[Attività]:
• a. Aggiorna il tratto del brano da "Visioni Fuori Raccordo 2017 –" fino a "The Good Intentions.", mettendo "VFR 2017" al posto di "Visioni Fuori Raccordo 2017".
• b. In base al brano, per quale motivo la giuria ha premiato The First Shot? Rispondi in una-tre frasi.
• c. Di' se ciascuna affermazione concorda con il brano, rispondendo sì o no e citando le parole decisive: (i) The First Shot aveva già ricevuto un premio al 53° Festival di Pesaro; (ii) il premio è stato consegnato da Daniele Vicari; (iii) il festival è durato un mese.

[Brano di lettura]:

Visioni Fuori Raccordo 2017 – The First Shot vince la 10ma edizione
The First Shot vince Visioni Fuori Raccordo 2017, tra gli altri film premiati The Prison in Twelve Landscapes, Dolphin Man, Waiting for Giraffes, The Good Intentions.
La decima edizione del Festival del Documentario di Roma Visioni Fuori Raccordo arriva a conclusione dopo una settimana ricca di proiezioni in cui abbiamo visto opere uniche sia italiane che internazionali. A portarsi a casa la vittoria è The First Shot di Yan Cheng e Federico Francioni, già premiato in occasione del 53° Festival di Pesaro. L’attrice Valentina Carnelutti ha consegnato, insieme al giornalista Roberto Silvestri, il premio assegnato dalla giuria del festival – della quale fa parte anche il regista Daniele Vicari – che ha premiato il film per la sua capacità di raccontare la prima generazione cinese nata dopo le proteste di Piazza Tienanmen “senza giudizi, senza pregiudizi, coraggiosamente e per di più con un’estetica coerente, mai formale”.

[Dati qui sotto]:
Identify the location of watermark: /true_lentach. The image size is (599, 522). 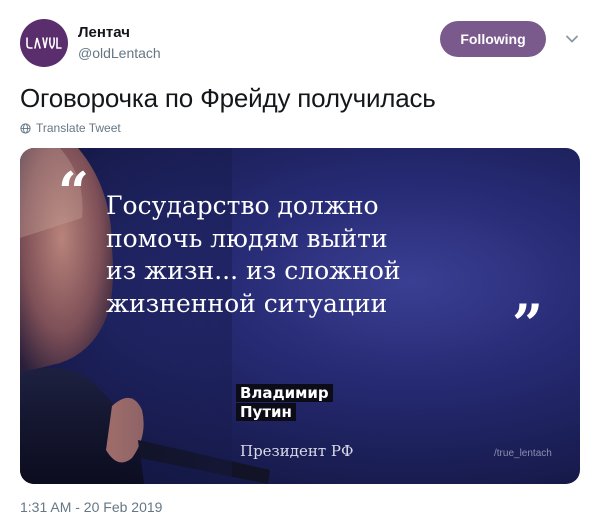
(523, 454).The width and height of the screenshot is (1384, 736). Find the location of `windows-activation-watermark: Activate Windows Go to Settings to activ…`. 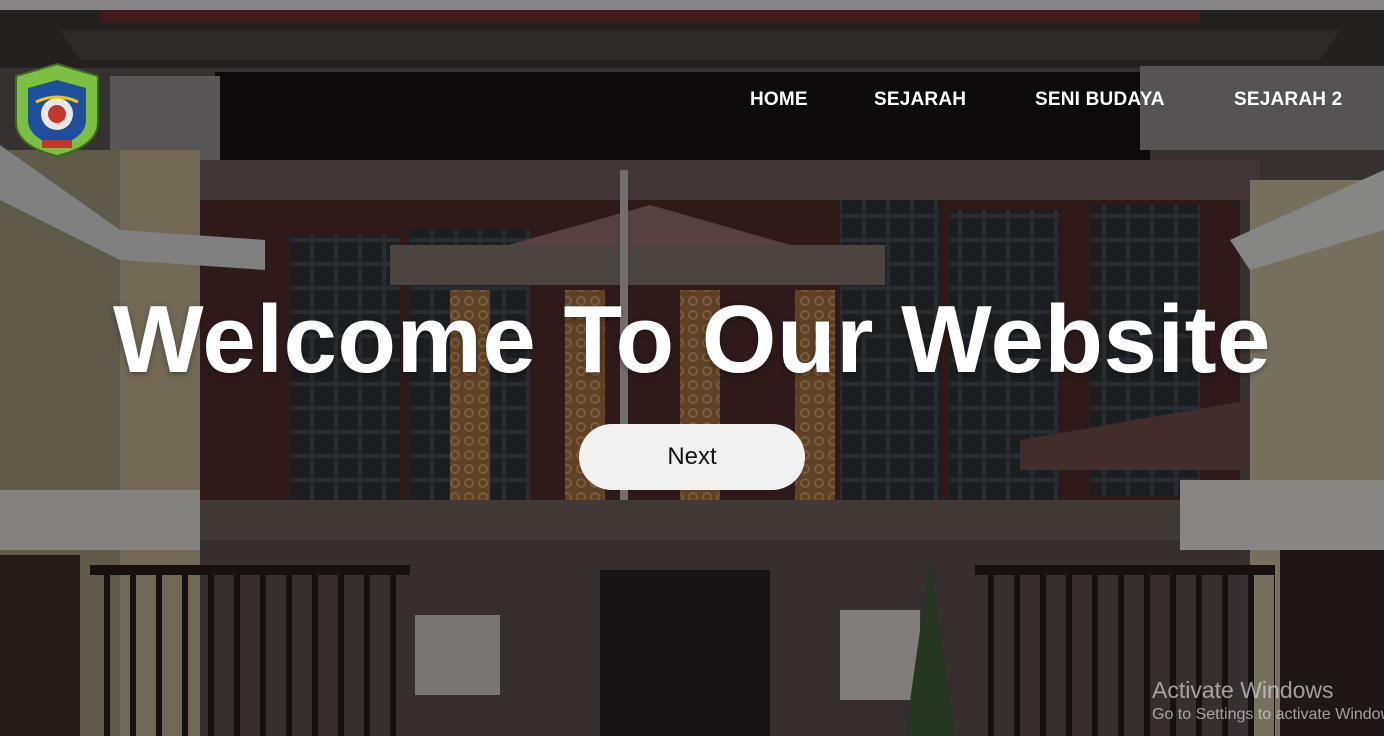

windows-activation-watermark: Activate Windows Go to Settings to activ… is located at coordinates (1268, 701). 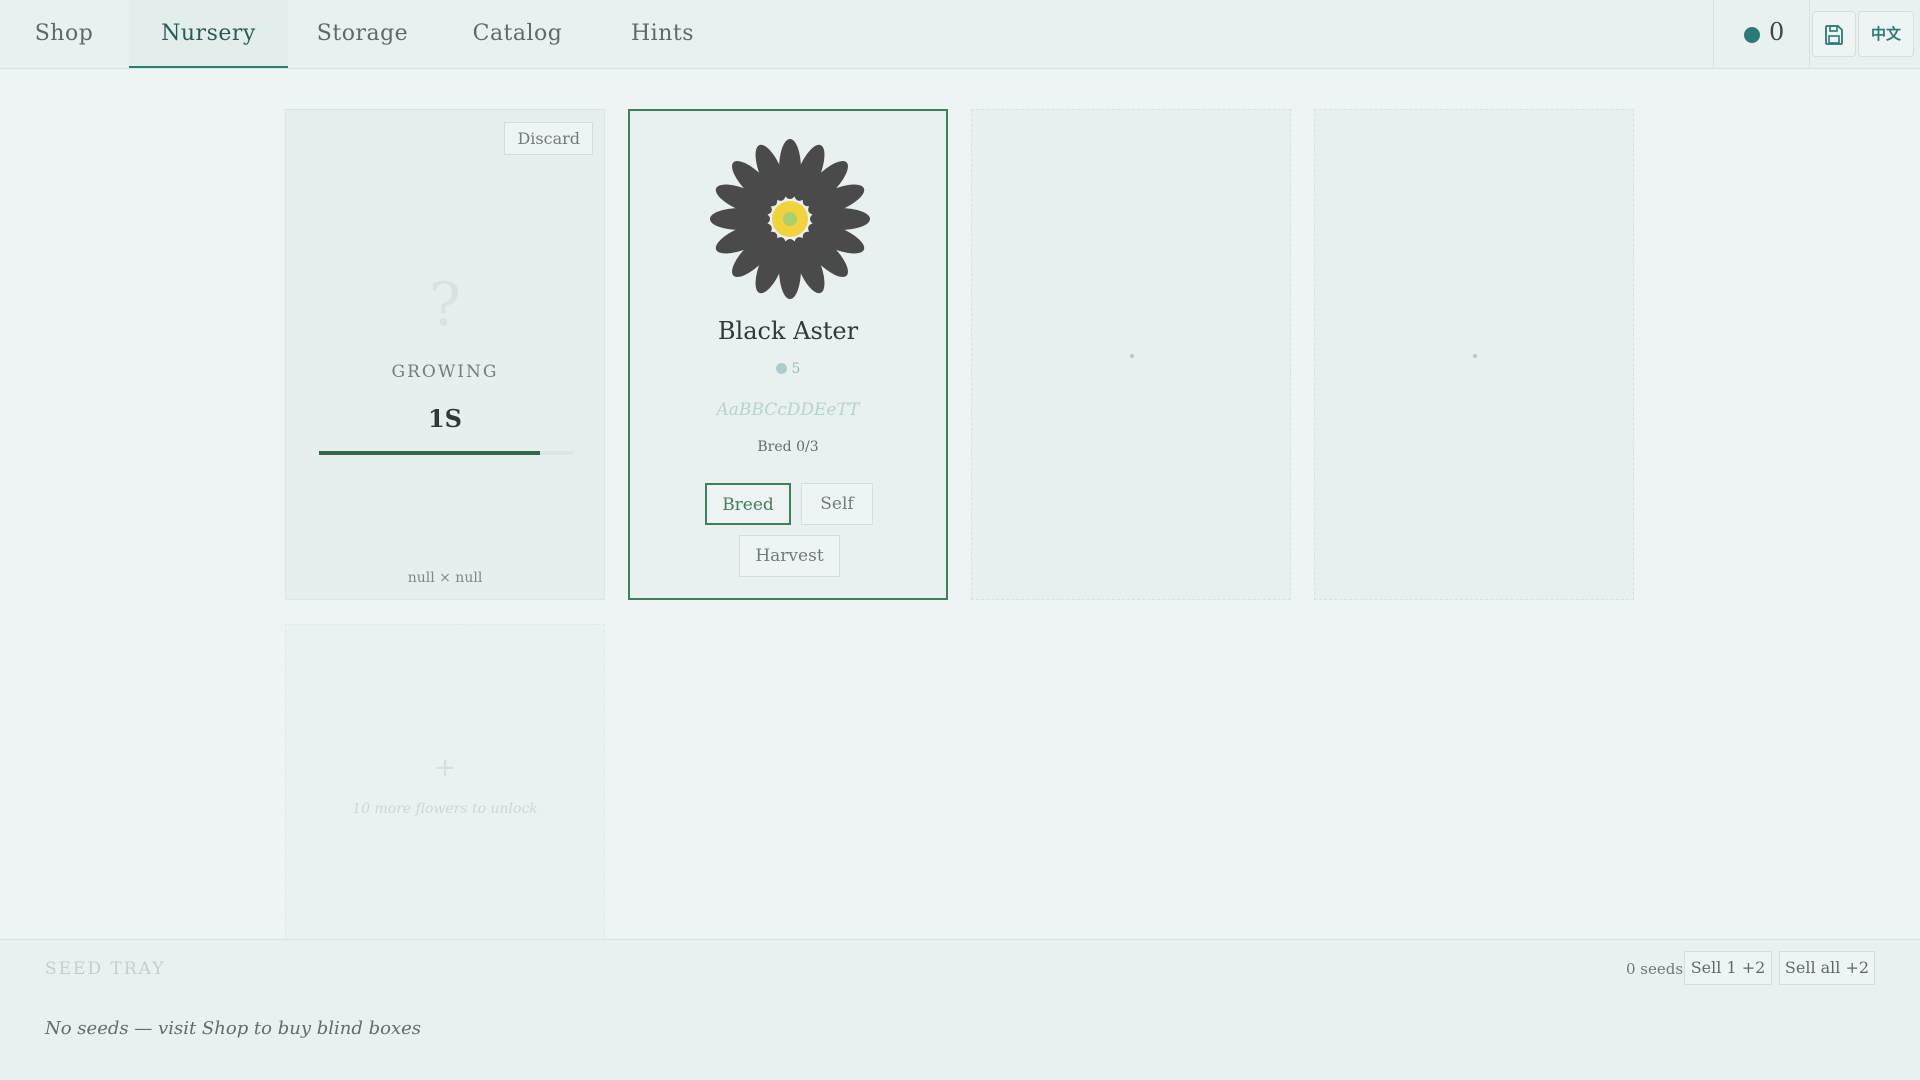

[Soluzioni]:
• a.
VFR 2017 – The First Shot vince la 10ma edizione
The First Shot vince VFR 2017, tra gli altri film premiati The Prison in Twelve Landscapes, Dolphin Man, Waiting for Giraffes, The Good Intentions.

• b. La giuria ha premiato il film perché racconta la prima generazione cinese nata dopo le proteste di Piazza Tienanmen. Lo fa "senza giudizi, senza pregiudizi, coraggiosamente e per di più con un'estetica coerente, mai formale".

• c.
(i) Sì: "già premiato in occasione del 53° Festival di Pesaro".
(ii) No: "L’attrice Valentina Carnelutti ha consegnato, insieme al giornalista Roberto Silvestri, il premio".
(iii) No: "dopo una settimana ricca di proiezioni".